The relevance of house price and neighborhood characteristics has long been recognized. For example, public infrastructure investment, high qualifications of block residents, low crime rate benefit to adjacent properties. Interrelated urban housing submarkets might form a unitary urban housing market. There are four common factors in the submarkets: housing structural attributes, spatial attributes (the housing location), demander groups. Meanwhile, the joint influence of structural and spatial attributes could be the fourth factor of the submarkets.
However, predicting home prices is challenging. The factors affecting the price of the house are different due to the different areas of the house. In this project, we modeled the housing prices and related factors in the San Francisco area. The models we develop predict the price of homes in San Francisco based on local conditions and characteristics.
We collected the internal structure of the San Francisco house and the spatial structure of the street. And through the census data we obtained information on the local population situation and crime rate. Based on the above various data, we have initially completed our San Francisco house price forecasting model.

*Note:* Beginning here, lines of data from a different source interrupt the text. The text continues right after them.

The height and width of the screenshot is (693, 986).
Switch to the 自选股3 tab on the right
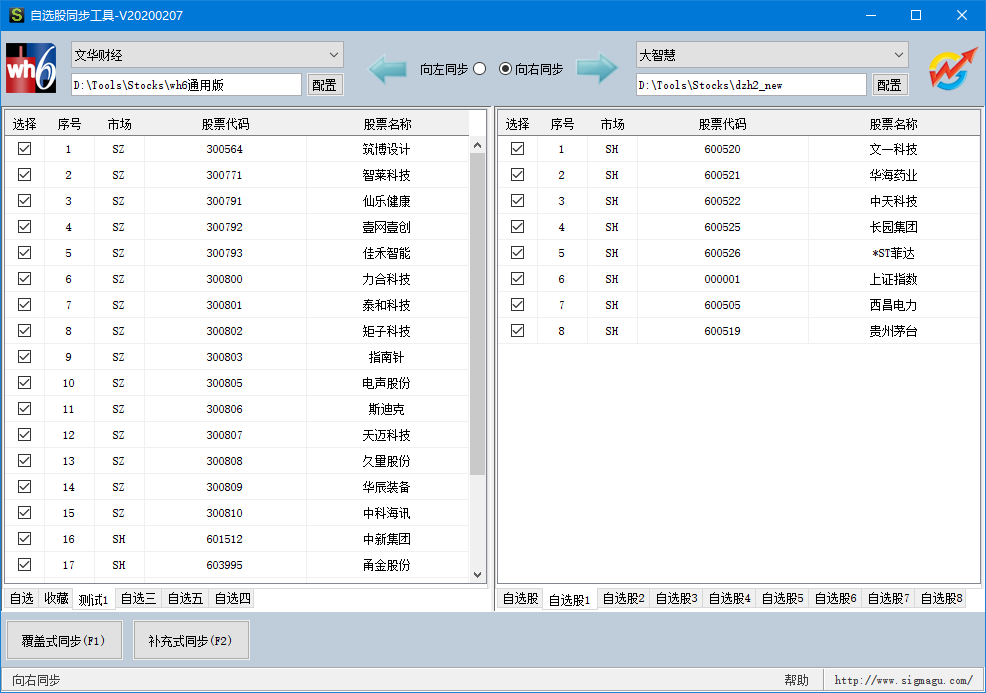pyautogui.click(x=678, y=599)
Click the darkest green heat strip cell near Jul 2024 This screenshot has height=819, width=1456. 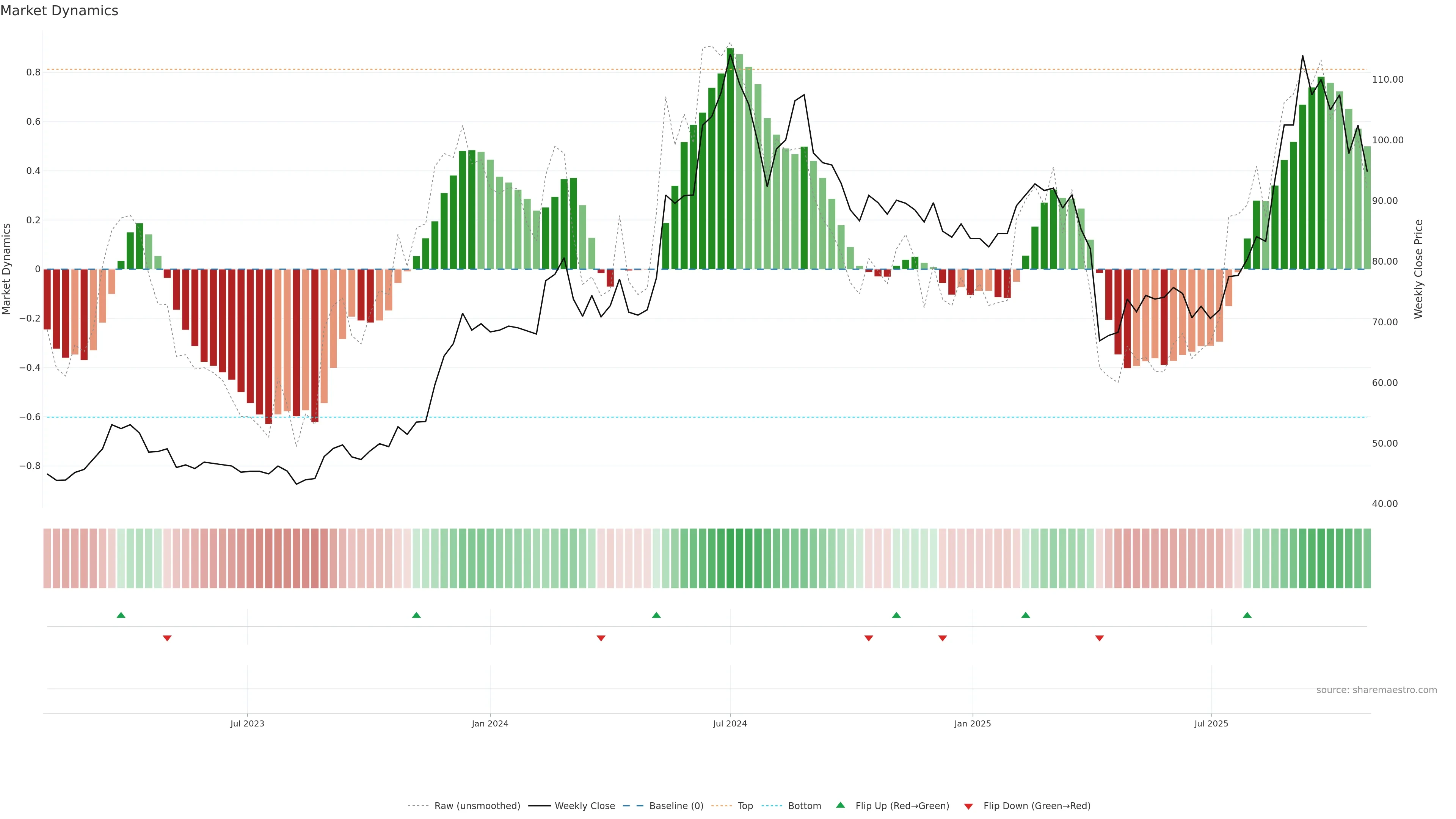(730, 559)
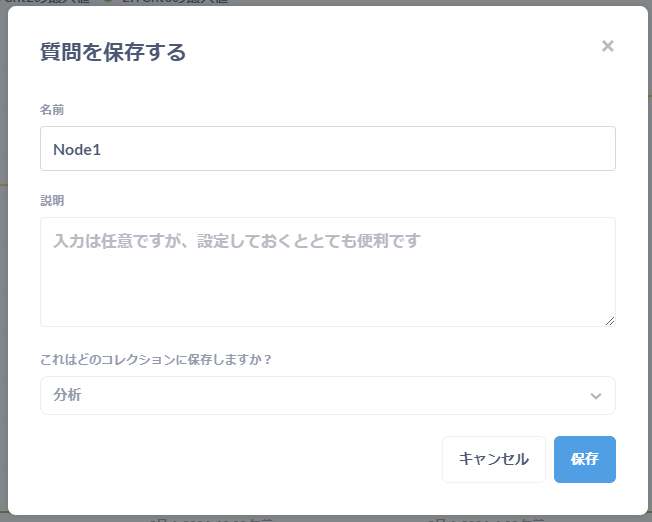Click the collection question label text
652x522 pixels.
pyautogui.click(x=156, y=360)
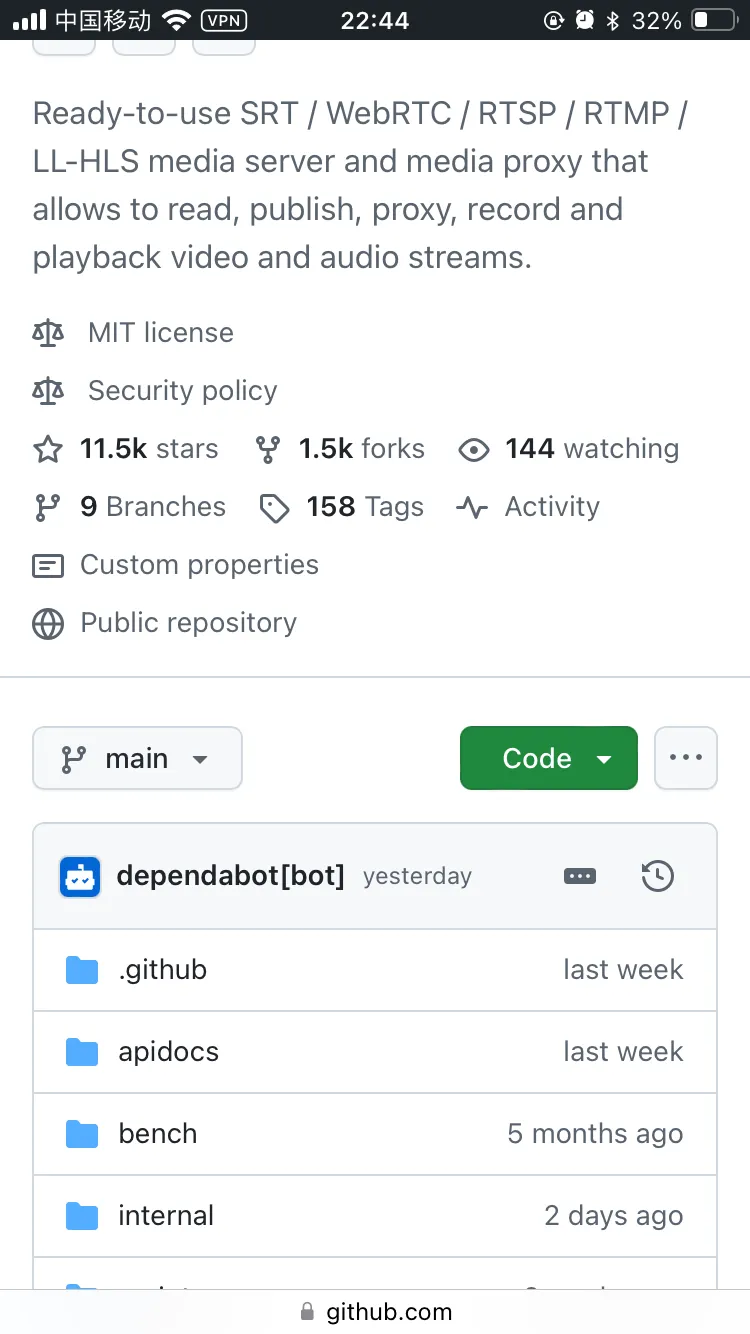
Task: Open the internal folder
Action: click(166, 1216)
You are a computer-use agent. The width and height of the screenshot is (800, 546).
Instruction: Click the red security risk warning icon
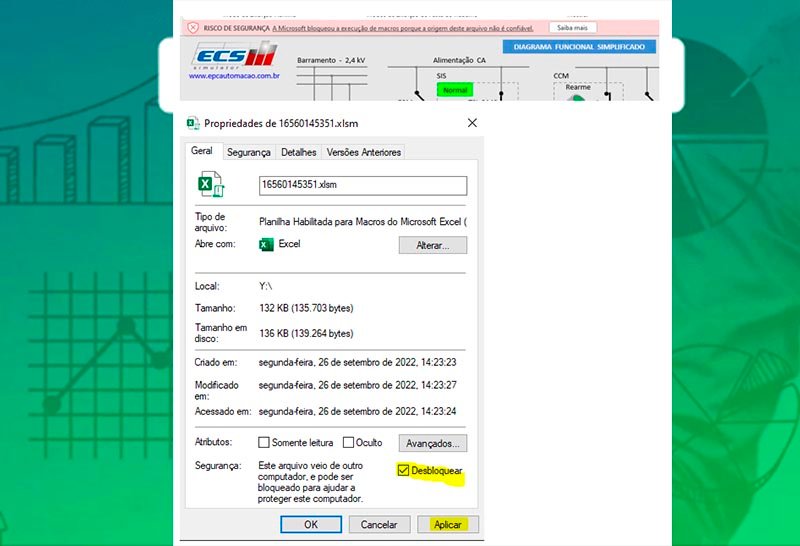[x=193, y=28]
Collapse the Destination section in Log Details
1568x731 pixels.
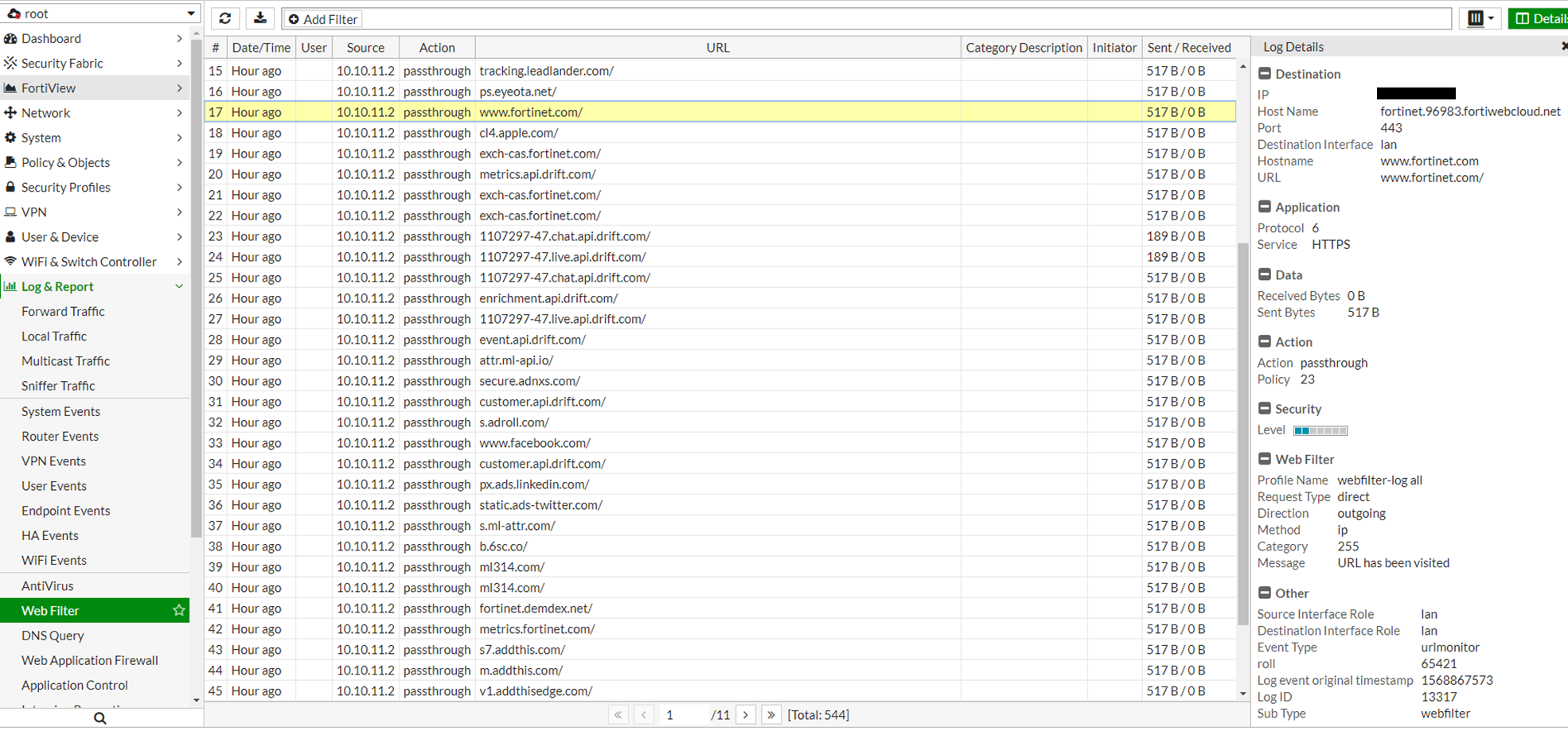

we collected our data from mainly two resources: DataSF and Social Explorer. From former website, we mostly collected spatial datas like distributions of crimes, trees, schools, neighborhoods’ boundaries, restaurants, parking lots etc. From latter one, we collected census data based on research boundaries we choose and spatial join them to the boudaries. We think characteristics of people live in neighborhoods have strong potential impact on house price. Last, we considered spatial lags and neighborhood fixed effect.However, these two variables do not brought great improvement to our model. ## Description of Predictors The table and plot below present summary statistics and distributions of values for our outcome variable and the 12 predictor variables in our model.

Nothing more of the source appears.